Infrastructure Minister Shane Jones today announced the allocation of $3million for a new Gore Library and $1million for remedial work at the Gore Multisports Complex.
Gore District Mayor Tracy Hicks said the library funding was a game changer for the Gore District Council.
“This will enable us to deliver a state-of-the-art library for residents about 18 months sooner than we were planning and at much less cost to ratepayers.”
The Council already has $1million from Mataura Valley Milk for the project, which will cost an estimated $5million.
The Gore library was forced to temporarily move to the James Cumming Wing hall in May last year after black mould and asbestos were discovered in the Norfolk Street building.

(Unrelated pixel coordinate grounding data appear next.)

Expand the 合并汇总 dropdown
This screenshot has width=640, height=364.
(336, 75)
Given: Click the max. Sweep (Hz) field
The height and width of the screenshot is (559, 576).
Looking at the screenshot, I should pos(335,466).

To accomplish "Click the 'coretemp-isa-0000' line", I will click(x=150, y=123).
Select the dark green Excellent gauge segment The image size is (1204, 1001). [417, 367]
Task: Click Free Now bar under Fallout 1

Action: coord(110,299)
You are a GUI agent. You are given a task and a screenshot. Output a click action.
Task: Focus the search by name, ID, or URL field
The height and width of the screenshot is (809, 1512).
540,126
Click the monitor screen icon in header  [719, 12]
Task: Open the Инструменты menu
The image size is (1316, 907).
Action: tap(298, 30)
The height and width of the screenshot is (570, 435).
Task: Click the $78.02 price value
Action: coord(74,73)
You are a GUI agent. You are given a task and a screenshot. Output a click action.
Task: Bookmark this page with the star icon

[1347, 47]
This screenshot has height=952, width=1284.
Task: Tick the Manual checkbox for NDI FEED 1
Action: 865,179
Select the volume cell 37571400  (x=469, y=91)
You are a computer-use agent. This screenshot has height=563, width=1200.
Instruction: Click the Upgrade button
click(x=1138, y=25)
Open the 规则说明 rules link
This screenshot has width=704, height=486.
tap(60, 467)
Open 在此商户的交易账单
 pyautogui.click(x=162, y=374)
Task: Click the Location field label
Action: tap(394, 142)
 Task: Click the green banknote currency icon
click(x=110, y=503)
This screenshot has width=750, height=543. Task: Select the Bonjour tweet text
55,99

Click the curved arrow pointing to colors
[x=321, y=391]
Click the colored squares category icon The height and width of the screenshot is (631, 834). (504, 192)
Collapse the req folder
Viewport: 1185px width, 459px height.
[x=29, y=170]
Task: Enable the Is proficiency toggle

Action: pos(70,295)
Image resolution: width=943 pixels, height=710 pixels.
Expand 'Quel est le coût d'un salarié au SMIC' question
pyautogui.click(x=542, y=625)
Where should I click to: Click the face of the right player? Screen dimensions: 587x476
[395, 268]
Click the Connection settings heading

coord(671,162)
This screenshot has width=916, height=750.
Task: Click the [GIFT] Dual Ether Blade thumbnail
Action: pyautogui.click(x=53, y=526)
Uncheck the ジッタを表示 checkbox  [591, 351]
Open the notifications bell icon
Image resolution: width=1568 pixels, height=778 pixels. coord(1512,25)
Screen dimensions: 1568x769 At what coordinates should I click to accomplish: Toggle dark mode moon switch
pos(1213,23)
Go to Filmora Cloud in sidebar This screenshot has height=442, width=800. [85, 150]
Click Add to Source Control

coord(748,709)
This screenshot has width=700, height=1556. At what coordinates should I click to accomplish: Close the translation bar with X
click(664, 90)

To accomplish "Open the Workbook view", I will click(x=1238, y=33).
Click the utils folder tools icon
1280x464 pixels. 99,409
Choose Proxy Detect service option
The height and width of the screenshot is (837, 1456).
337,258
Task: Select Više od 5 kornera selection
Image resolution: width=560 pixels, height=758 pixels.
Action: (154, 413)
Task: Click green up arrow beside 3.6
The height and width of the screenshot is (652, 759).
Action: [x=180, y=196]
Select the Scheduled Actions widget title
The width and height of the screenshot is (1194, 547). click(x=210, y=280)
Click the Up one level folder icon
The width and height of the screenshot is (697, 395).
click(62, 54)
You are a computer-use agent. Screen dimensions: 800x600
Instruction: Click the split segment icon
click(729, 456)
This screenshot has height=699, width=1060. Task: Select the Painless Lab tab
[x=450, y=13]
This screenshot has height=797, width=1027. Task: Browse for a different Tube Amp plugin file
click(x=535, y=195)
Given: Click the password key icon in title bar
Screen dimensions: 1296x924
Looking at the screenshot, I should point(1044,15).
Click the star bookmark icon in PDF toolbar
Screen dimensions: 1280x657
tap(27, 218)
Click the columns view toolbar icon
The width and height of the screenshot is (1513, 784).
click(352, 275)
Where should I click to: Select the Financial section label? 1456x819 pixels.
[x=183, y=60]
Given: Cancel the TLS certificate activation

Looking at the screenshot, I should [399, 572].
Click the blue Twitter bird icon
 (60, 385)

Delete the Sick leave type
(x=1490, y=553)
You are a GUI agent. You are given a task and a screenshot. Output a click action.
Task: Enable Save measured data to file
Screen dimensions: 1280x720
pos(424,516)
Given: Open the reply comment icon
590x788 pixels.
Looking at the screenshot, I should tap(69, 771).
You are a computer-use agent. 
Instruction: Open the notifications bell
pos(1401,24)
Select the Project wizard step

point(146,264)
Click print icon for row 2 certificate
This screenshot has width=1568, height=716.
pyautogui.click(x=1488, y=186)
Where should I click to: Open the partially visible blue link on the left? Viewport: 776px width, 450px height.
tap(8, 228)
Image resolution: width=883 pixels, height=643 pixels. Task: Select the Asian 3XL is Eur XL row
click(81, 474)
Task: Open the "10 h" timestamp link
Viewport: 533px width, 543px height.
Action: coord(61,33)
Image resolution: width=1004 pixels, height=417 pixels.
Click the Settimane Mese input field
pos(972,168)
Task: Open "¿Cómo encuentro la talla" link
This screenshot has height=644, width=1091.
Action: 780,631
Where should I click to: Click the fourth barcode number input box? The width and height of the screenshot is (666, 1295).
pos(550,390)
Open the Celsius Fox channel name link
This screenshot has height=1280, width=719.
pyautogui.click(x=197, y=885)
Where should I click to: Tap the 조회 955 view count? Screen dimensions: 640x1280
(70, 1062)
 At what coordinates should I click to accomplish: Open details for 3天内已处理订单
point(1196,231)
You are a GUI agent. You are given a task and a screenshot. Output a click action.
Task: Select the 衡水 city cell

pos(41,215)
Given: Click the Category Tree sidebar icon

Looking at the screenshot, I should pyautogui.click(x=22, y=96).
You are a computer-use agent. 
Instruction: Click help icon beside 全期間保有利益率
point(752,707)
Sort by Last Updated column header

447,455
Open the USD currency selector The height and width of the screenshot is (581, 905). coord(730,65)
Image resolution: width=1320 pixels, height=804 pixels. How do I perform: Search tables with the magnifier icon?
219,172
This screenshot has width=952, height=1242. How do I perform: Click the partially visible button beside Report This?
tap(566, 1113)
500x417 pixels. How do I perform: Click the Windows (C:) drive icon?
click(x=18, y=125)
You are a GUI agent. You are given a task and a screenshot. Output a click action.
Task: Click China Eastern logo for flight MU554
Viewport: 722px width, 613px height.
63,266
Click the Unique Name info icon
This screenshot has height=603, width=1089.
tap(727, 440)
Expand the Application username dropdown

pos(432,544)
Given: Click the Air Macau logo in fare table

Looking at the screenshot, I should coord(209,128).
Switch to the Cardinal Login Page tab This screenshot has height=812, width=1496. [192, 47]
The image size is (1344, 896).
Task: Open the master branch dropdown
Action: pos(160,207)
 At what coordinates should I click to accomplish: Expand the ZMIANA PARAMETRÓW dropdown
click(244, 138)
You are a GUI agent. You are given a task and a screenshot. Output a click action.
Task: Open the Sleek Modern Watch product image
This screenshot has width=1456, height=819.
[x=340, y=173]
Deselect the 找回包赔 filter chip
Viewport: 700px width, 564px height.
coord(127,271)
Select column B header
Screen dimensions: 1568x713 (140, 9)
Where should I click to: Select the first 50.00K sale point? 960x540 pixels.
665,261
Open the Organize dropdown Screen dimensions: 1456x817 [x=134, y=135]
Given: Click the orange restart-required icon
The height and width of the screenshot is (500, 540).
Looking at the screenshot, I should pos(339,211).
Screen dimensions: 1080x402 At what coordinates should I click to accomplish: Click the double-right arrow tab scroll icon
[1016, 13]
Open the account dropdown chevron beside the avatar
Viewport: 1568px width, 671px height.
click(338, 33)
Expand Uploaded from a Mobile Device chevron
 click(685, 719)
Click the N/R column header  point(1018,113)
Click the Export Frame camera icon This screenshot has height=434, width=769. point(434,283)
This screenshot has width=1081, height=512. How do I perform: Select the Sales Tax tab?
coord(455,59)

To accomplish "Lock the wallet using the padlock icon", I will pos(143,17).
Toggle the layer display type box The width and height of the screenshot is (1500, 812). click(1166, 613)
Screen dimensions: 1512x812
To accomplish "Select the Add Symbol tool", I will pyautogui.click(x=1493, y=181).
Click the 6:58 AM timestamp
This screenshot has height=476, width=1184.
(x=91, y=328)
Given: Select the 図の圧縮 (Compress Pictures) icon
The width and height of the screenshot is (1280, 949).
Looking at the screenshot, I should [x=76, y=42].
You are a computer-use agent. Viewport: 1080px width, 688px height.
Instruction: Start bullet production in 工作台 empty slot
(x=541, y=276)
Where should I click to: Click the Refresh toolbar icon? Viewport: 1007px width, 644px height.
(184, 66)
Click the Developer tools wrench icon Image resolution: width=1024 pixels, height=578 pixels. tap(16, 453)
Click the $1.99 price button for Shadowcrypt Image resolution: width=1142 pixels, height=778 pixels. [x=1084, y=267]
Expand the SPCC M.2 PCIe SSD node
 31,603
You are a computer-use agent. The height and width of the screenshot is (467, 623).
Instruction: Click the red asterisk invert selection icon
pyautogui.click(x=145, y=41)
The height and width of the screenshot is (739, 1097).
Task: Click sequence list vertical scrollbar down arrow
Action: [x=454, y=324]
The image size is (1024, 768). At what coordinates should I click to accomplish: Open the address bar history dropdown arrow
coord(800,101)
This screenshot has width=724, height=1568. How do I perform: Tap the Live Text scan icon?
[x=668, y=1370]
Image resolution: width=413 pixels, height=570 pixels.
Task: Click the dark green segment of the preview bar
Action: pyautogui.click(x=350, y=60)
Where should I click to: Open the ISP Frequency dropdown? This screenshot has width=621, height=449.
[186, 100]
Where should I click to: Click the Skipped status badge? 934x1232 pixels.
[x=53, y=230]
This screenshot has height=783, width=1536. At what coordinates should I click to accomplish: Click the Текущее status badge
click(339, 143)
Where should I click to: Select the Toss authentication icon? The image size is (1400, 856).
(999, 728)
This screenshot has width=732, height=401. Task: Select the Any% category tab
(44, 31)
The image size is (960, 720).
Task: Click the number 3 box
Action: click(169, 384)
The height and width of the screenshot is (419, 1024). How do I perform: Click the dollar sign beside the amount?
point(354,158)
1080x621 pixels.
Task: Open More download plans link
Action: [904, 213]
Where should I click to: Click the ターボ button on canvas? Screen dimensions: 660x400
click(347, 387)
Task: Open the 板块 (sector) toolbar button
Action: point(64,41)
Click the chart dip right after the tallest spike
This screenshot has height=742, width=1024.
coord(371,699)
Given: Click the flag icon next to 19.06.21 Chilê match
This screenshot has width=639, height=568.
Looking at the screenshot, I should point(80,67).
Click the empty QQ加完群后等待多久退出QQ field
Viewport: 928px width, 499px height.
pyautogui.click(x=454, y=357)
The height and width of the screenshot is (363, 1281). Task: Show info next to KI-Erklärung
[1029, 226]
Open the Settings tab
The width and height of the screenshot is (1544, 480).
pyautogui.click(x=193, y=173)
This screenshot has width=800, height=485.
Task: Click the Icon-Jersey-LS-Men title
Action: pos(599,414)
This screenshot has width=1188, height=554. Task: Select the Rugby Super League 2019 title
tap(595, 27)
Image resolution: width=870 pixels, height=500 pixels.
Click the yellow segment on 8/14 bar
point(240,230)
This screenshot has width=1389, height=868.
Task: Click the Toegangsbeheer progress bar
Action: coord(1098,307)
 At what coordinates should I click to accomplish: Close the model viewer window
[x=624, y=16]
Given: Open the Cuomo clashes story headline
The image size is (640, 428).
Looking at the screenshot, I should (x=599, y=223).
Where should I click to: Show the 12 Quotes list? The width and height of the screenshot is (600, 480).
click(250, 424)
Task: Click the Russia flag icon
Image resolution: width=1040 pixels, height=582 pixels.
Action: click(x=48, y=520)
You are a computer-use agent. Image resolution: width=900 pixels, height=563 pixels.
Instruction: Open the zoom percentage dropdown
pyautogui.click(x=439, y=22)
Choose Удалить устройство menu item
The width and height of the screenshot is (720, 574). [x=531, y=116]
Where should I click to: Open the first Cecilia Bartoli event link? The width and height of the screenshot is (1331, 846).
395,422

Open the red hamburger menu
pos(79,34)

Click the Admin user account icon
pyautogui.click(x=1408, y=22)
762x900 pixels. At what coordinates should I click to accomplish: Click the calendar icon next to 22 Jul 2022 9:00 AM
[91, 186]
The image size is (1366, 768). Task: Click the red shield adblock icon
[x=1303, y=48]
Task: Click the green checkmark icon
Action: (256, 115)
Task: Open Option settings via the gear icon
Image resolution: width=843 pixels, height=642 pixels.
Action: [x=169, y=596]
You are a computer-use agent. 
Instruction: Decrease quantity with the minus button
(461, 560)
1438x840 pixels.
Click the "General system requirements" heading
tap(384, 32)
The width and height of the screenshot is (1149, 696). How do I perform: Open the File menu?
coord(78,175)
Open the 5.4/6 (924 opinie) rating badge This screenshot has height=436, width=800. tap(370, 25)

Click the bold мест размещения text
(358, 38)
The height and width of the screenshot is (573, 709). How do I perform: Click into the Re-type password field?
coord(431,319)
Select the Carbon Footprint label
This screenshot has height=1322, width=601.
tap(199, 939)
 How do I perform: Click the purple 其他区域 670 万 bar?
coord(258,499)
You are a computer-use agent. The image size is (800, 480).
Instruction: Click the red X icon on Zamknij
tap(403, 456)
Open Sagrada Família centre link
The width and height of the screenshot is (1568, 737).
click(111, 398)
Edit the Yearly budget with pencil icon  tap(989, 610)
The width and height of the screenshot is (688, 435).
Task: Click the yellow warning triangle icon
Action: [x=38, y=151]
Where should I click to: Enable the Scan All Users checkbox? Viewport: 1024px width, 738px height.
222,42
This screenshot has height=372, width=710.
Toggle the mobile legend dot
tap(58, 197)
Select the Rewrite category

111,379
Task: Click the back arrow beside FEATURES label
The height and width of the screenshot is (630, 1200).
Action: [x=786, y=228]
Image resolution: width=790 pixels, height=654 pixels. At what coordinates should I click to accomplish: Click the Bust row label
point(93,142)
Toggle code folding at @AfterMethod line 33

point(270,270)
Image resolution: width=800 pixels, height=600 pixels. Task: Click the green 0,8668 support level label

The more central location has proved popular with customers.
Mr Hicks said residents will have an important role in the development of the new library.
“Libraries have become more than a repository for books, they are community spaces where people access information in a variety of ways or just hang out.
“We will be asking residents to provide us with their vision for the library, a wish list if you like of what they would like to be able to access and see in the entire building.”
There were some outstanding examples throughout the country of modern, future-proofed libraries.
“While we will learn from these, we also need to know what our residents want. The James Cumming Wing has long been a community hub, but what worked when it was opened in 1974 probably doesn’t work so well today.”
The grant will also allow the Council to renovate the James Cumming Wing – “it’s been long overdue for a makeover.”
The community needs to make the most of the opportunities presented by today’s funding announcement, Mr Hicks said.
Gore Libraries Manager Lorraine Weston-Webb said the feedback staff have already received from customers is that they want areas to talk on the phone, informal seating to meet others without disturbing the whole library, individual and group study spaces, and a dedicated teen space.
“Our customers are looking for a hub that provides them with comfortable seating in a warm, well ventilated building with lots of natural lighting.”
Chief executive Stephen Parry acknowledged that earlier this year the Council had said it would consult the community on a location for the new library.
“At that time we were looking at a project primarily funded by ratepayers and there were a range of location options on the table, including returning to the old building even though we knew it was too small.”
The successful application to the Government’s Shovel Ready infrastructure project fund has significantly changed the dynamics of this project, Mr Parry said.
The future of the old library building would be the next discussion on the table, now that the location of a new library has been finalised.
“Given it’s in the arts and heritage precinct and so close to the Eastern Southland Gallery, Hokonui Moonshine Museum and Maruawai Centre, logic would suggest it could be converted into some type of visitor attraction,” Mr Parry said.
The $1million for the Gore Multisports Complex will be used to replace the roof in the aquatic centre plant room and reception area, as well as the MLT Event Centre.
The complex has been a recreational jewel in the District since it was opened 17 years ago. However, over time the roof has deteriorated and started leaking.
Gore Aquatics Manager Martin Mackereth said the funding will also cover improvements to the ventilation system in the filtration plant room to minimise the corrosive environment and construct safe access to the roof to access the condenser fan units.
“We cater for about 55,000 customers a year at the event centre. It’s an important hub for the entire District, where people come together to play, socialise and forget about challenges going on in their lives,” he said.